◆ Vereisten:
1. Welk deel van de Slowaakse bevolking is volgens het fragment over de Roma in Slowakije Roma?
2. Schrijf een vervolg op het fragment over de Roma-gemeenschap in Slowakije, te beginnen na de laatste zin.

Ondertussen is discriminatie tegen de Roma-gemeenschap in Slowakije wijdverbreid en daar zit nauwelijks een verbetering in, blijkt uit een vijfjaarlijkse Roma-enquête van de EU. Bovendien werd de Roma-gemeenschap in recente politieke campagnes veelal als zondebok neergezet voor problemen in het land.
Bijna 10 procent van de Slowaakse bevolking is Roma – zo’n vijfhonderdduizend mensen in totaal. Daarmee kent Slowakije één van de grootste Roma-gemeenschappen van Europa. Zij leven veelal in armoedige dorpen met minimale voorzieningen, hebben een lagere levensverwachting dan andere Slowaken en minder dan één op de vijf van hen heeft een baan.

◆ Datasetitems:
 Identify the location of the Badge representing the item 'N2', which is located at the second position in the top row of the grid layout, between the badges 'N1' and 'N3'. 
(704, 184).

---

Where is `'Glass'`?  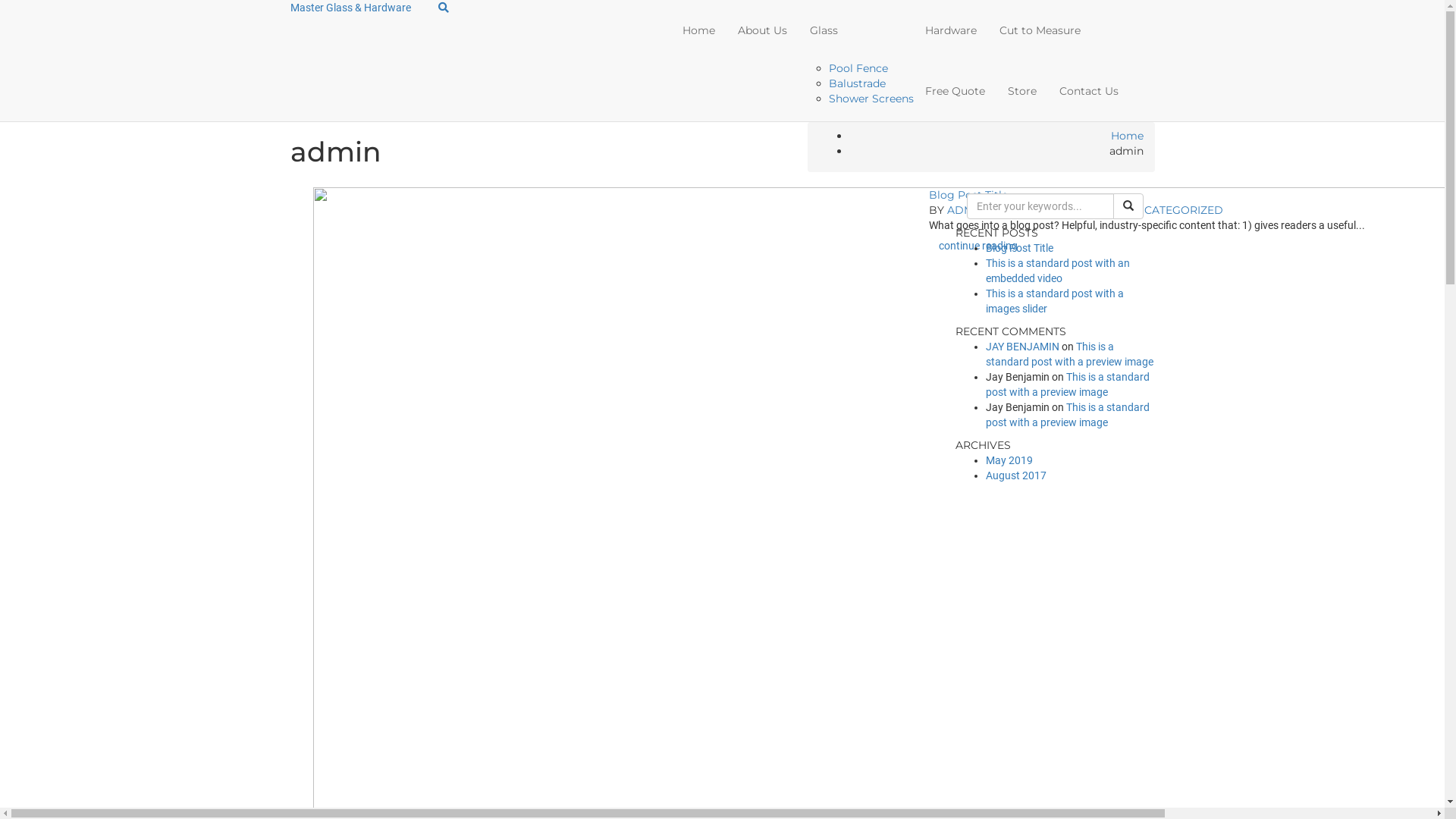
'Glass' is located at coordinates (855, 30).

◆ Antwoorden per opdracht:
1. Bijna 10 procent, zo'n vijfhonderdduizend mensen.

2.
Honderden kinderen in de straten
Tussen de vrouwen die tapijten schrobben op straat, joelen spelende kinderen. Honderden zijn het er in de enige straat die Lomnicka kent. Tientallen van hen stormen op Selep af. „Dit was een van mijn beste leerlingen”, zegt Selep over de zestienjarige David, die naar de middelbare school gaat in een dorp verderop én in een klas zit met niet-Roma-kinderen. Iets wat veel kinderen uit Lomnicka niet lukt. Maar volgens David is het simpel. „Zonder onderwijs kan ik niet werken en zonder werk ben ik niet nuttig”, zegt hij achter zijn lange neergeslagen wimpers. „Bovendien wilde ik graag naar een witte school om een andere cultuur en andere regels te leren kennen. Want witte mensen komen hier niet, omdat wij andere gebruiken hebben.”
Even verderop staat Ratko (14) die graag profvoetballer wil worden en uitblonk in wiskunde in Seleps klas. Ook hij kon vanwege zijn goede resultaten naar de middelbare school een dorp verderop waar hij in een klas terecht kwam met ‘witte’ kinderen. Maar hij stopte al snel. „Ik vond het moeilijk”, zegt hij. „Het niveau was heel hoog en sommige kinderen vonden mij leuk, maar anderen niet.”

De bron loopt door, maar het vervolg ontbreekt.